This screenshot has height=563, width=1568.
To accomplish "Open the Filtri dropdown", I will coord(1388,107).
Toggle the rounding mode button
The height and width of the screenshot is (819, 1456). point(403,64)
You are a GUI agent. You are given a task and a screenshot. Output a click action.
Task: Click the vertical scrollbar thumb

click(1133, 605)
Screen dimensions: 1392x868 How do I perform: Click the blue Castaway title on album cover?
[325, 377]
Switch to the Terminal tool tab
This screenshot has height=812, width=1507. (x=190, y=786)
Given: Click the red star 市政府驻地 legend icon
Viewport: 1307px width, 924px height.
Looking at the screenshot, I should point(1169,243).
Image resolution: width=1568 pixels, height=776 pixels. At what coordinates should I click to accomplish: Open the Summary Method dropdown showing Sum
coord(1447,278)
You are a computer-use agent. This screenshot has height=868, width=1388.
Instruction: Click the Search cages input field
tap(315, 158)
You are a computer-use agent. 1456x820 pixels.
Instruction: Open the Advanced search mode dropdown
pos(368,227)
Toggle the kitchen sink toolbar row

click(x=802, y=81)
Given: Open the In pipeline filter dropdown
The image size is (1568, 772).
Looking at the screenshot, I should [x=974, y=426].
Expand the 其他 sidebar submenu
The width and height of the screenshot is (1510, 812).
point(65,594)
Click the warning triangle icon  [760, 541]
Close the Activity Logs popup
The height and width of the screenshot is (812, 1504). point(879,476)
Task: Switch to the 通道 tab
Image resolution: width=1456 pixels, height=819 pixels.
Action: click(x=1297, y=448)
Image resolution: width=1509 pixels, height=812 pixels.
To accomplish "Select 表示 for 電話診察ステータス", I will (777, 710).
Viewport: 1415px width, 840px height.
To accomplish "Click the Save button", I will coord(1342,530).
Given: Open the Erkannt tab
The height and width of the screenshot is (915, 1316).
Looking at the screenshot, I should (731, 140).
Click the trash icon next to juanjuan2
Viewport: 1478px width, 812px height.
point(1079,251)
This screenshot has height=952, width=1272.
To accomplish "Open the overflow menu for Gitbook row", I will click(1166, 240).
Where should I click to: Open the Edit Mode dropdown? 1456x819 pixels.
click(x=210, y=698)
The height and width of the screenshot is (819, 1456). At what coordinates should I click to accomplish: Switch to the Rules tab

□ □ □ □ □

Work order |
Word for word, restate only the lines from the one containing "Close the Activity Logs popup" through the last line of the entries, with both ends kept.

Task answer |
Close the Activity Logs popup
The height and width of the screenshot is (812, 1504). point(879,476)
Task: Switch to the 通道 tab
Image resolution: width=1456 pixels, height=819 pixels.
Action: click(x=1297, y=448)
Image resolution: width=1509 pixels, height=812 pixels.
To accomplish "Select 表示 for 電話診察ステータス", I will (777, 710).
Viewport: 1415px width, 840px height.
To accomplish "Click the Save button", I will coord(1342,530).
Given: Open the Erkannt tab
The height and width of the screenshot is (915, 1316).
Looking at the screenshot, I should (731, 140).
Click the trash icon next to juanjuan2
Viewport: 1478px width, 812px height.
point(1079,251)
This screenshot has height=952, width=1272.
To accomplish "Open the overflow menu for Gitbook row", I will click(1166, 240).
Where should I click to: Open the Edit Mode dropdown? 1456x819 pixels.
click(x=210, y=698)
The height and width of the screenshot is (819, 1456). At what coordinates should I click to accomplish: Switch to the Rules tab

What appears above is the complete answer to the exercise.